Барбара Картленд - Недосягаемая
— Они очень любят друг друга, — сказала она больше себе, чем Ивану.
Он постоял неподвижно в ногах ее кровати.
— Любовь! — Он выразительно взмахнул рукой. — Любовь! Что это? Что она означает? Что вообще называется любовью? Я искал ее, пытался понять. Что она такое, где она?
— Ее нельзя поймать или подстрелить, — слегка насмешливо ответила Лидия.
— В таком случае что же это?
— Это единственное, что имеет значение, смысл всего нашего существования, — мягко проговорила Лидия.
— А когда мужчина и женщина стареют, — спросил он, — что тогда? Что происходит с этой любовью, о которой ты знаешь так много?
Лидия поняла, что он имеет в виду. Именно этот вопрос он хотел задать, вопрос, который изводил и мучил его: «Когда я буду старым, слишком старым, чтобы любить, что тогда?»
«Если бы только я так не устала, — думала Лидия, — если бы я могла выразить то, что чувствую, могла заставить его понять, что у него так много всего, что опыт дороже возраста».
Она подумала об Артуре, высохшем, поблекшем и вялом. Иван никогда таким не будет, никогда не превратится в такого, в нем навсегда останется огонь и искрометность, даже если он доживет до ста. Но как заставить его понять это, как сказать ему, что будущее ничем не хуже настоящего? Каждый период жизни несет с собой собственные проблемы, собственные трудности, и только те, кто не может смириться с быстротечностью времени, страдают. Иван напоминал ей профессиональную красотку, которая думает только о своей внешности и полагает, что если привлекательность ушла, то и все остальное уходит тоже.
Лидия понимала, что Иван ждет. Она ответила ему словами, которые невольно сорвались у нее с губ:
— В твоем случае у тебя останется твоя музыка.
— Без вдохновения?
— Оно у тебя тоже будет. Что тебя вдохновляет? Собственное воображение. То, что никогда не умирает, и то, что никогда нельзя поймать или достигнуть, и ты обречен на вечные его поиски.

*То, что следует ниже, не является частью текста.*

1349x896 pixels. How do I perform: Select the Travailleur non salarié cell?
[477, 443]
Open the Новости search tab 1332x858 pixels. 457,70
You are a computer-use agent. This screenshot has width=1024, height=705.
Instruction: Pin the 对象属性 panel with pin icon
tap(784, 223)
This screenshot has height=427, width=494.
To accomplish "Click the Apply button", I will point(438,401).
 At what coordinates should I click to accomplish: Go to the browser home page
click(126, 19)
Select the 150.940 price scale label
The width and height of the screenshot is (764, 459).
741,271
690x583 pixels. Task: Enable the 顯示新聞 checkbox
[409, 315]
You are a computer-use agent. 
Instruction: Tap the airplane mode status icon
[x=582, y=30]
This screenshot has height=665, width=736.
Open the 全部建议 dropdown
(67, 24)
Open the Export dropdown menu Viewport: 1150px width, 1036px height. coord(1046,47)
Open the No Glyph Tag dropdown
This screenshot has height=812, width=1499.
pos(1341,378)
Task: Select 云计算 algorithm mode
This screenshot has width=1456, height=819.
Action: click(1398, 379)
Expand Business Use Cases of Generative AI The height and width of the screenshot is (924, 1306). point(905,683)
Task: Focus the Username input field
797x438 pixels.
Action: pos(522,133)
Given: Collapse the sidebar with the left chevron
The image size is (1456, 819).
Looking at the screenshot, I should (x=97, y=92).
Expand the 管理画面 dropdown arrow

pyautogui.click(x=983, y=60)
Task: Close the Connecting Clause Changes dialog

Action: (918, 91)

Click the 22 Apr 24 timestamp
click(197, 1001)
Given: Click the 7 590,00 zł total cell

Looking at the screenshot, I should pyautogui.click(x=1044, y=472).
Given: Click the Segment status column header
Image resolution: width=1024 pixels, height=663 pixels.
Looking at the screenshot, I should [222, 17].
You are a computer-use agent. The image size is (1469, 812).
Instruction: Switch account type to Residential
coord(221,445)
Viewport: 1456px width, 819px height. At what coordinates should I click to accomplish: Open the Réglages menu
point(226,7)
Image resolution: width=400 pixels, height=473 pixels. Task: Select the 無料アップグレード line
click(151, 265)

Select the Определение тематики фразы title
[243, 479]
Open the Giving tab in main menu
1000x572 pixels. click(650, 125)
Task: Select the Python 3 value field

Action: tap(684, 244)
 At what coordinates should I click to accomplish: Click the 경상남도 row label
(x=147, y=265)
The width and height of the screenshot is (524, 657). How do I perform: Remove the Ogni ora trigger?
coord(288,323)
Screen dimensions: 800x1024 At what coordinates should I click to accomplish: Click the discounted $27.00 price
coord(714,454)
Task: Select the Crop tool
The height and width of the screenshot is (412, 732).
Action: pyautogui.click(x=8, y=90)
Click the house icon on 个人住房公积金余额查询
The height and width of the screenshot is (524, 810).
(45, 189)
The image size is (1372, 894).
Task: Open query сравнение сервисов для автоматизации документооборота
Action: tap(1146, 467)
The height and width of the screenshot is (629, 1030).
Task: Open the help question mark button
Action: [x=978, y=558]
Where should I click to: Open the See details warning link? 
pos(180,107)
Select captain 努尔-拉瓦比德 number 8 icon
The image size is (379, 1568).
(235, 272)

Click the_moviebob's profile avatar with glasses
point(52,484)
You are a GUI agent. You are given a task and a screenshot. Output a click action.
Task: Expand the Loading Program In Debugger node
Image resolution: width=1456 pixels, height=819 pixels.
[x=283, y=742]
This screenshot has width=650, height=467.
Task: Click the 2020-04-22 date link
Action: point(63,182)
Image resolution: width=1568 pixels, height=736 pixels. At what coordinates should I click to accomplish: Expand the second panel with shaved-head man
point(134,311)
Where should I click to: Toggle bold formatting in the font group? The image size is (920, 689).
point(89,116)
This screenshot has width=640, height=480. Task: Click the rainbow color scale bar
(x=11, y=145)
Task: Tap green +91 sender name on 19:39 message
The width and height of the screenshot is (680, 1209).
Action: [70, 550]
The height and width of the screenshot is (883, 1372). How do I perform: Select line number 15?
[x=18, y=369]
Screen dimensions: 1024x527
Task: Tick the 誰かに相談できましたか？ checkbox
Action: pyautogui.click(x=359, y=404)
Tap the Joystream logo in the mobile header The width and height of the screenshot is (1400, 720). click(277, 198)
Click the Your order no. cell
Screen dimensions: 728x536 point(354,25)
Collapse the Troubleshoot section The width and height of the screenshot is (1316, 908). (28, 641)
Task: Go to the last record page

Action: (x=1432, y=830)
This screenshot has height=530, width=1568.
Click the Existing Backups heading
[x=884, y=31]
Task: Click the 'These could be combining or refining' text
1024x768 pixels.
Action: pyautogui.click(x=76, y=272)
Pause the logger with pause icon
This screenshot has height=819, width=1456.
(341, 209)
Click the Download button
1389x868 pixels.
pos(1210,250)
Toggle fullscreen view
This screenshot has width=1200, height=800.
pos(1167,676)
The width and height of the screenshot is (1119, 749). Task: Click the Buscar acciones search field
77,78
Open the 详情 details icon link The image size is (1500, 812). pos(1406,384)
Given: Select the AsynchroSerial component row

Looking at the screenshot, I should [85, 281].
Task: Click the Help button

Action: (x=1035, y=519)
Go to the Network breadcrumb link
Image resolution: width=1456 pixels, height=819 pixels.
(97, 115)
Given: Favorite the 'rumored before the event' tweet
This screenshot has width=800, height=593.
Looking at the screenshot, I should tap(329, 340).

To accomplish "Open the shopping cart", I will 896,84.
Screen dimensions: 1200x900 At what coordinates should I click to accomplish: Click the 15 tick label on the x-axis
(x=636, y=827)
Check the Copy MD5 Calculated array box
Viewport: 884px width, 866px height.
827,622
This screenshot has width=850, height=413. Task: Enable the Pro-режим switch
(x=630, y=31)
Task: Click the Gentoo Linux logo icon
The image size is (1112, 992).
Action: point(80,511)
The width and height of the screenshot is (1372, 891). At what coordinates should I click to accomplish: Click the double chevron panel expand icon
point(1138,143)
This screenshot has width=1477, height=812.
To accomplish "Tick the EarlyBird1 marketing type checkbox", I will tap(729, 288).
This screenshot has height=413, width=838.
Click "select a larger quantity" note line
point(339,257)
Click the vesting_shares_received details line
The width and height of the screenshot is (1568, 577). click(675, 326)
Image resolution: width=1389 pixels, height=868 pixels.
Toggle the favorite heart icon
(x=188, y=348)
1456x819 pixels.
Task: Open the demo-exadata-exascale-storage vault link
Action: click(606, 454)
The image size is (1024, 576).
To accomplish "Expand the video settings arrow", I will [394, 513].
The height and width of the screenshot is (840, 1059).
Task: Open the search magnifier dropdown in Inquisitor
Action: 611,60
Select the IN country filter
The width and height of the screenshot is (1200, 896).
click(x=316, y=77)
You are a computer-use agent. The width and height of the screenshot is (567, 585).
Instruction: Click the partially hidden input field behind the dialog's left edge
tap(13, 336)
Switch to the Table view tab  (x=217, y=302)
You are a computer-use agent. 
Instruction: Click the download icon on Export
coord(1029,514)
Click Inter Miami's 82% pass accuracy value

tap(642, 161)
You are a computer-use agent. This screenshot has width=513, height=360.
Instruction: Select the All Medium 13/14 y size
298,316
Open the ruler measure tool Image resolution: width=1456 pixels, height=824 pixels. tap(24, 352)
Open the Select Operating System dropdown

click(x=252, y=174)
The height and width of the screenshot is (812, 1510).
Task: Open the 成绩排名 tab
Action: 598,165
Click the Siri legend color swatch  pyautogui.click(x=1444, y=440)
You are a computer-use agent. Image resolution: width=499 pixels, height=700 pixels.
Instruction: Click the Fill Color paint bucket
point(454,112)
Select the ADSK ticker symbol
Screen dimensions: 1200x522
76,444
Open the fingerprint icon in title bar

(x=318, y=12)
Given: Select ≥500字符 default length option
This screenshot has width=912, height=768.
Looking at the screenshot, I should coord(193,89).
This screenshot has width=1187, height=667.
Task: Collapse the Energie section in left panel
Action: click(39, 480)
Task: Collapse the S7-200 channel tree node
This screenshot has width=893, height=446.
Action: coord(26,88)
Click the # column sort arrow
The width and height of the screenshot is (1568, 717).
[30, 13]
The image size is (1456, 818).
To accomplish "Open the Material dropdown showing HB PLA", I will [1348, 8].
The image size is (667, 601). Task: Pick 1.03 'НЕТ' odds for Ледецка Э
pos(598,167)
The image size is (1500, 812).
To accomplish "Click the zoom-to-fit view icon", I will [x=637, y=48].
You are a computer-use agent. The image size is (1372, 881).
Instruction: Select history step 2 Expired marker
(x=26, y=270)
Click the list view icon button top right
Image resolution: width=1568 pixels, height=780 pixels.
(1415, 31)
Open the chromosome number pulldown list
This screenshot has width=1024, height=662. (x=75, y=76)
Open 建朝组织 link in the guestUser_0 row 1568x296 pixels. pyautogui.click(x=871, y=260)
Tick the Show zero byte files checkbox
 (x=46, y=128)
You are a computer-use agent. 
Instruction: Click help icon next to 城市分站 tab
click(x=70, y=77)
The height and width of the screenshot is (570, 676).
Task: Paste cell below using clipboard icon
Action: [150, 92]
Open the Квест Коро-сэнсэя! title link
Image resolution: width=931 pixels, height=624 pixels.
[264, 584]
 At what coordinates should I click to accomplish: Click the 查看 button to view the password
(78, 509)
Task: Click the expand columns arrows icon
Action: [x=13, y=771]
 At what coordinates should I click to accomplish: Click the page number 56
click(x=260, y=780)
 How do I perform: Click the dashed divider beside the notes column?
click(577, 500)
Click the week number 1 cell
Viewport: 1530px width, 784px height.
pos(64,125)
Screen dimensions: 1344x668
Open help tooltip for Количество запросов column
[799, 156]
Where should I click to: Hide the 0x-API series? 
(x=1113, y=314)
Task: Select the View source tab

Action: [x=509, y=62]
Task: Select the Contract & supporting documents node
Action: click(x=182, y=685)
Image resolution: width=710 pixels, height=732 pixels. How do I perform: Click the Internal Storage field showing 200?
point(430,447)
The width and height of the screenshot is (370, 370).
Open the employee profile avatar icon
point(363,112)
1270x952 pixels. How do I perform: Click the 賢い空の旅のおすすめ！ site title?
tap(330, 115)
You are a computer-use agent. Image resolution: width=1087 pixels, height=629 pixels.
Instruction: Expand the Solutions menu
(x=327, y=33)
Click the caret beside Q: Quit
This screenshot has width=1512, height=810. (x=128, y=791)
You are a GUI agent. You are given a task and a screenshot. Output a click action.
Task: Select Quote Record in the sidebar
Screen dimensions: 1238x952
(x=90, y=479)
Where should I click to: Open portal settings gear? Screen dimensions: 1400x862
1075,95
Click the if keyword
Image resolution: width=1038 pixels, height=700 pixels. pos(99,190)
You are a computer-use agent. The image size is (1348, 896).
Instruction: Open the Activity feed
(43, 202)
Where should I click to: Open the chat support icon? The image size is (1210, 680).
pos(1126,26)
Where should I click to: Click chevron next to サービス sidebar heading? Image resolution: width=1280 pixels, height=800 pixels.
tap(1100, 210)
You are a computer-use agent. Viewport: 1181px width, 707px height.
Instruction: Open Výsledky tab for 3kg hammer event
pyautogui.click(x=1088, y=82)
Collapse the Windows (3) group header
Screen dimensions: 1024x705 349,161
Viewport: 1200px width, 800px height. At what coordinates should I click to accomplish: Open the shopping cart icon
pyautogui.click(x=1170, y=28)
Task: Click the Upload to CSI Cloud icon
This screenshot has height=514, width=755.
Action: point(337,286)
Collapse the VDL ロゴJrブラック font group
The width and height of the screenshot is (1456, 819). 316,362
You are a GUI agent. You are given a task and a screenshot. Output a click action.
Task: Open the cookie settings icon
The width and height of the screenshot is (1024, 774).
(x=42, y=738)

Он понял, но какая-то испорченность не позволяла ему признать истину в ее словах.
— Очаровательный взгляд на вещи! Спасибо, дорогая, меня очень утешило, что я могу прибегнуть к моему воображению как любой грязный старикашка, пристрастившийся к порнографии, когда он слишком стар для чего-то другого.
Лидия не обиделась, она понимала, что Иван язвит из желания скрыть собственную беззащитность. Он повернулся к двери. В этот момент вошла Кристин. Лидия с облегчением обратилась к дочери:
— Здравствуй, дорогая! А мы уже думаем, куда ты подевалась? Филип и Тайра хотели повидать тебя, но не дождались, поэтому посылают тебе свою любовь.
Кристин не ответила. Казалось, она не слышит слов матери. Она стояла, держась за дверную ручку, и смотрела на Ивана. Выражение ее лица было таким напряженным и горестным, что даже он догадался: что-то неладно.
— Так что?
Он встретился с ней взглядом. Между отцом и дочерью пробежал яростный, все пронизывающий разряд, давно подавляемая ожесточенная враждебность вырвалась на поверхность и проявила себя. Кристин подняла руку и стянула шляпу резким жестом, который напомнил Лидии то, как вынимают меч из ножен.
— Кристин! — резко позвала она, пытаясь привлечь внимание дочери.
Наступившая тишина несла в себе что-то зловещее и опасное. Наконец Кристин заговорила:
— Я могу сказать тебе только одно, — обратилась она к Ивану, словно в комнате больше никого не было. — Надеюсь, это последнее, что ты от меня услышишь, так как больше мы не увидимся, а если это и случится, то не по моей вине. Так вот: я ненавижу тебя, я презираю тебя и я стыжусь быть твоей дочерью!
Глава 19
Иван молчал. Он стоял глядя на Кристин, и Лидия, наблюдавшая за ними с кровати, внезапно увидела большое сходство между отцом и дочерью, которого раньше никогда не замечала. В тот момент, когда она почти задохнулась от страха перед происходящим, следя за пьесой, которая разыгралась перед ней, они оба показались ей неродными, чуждыми ее собственным понятиям об английской сдержанности и хорошем воспитании.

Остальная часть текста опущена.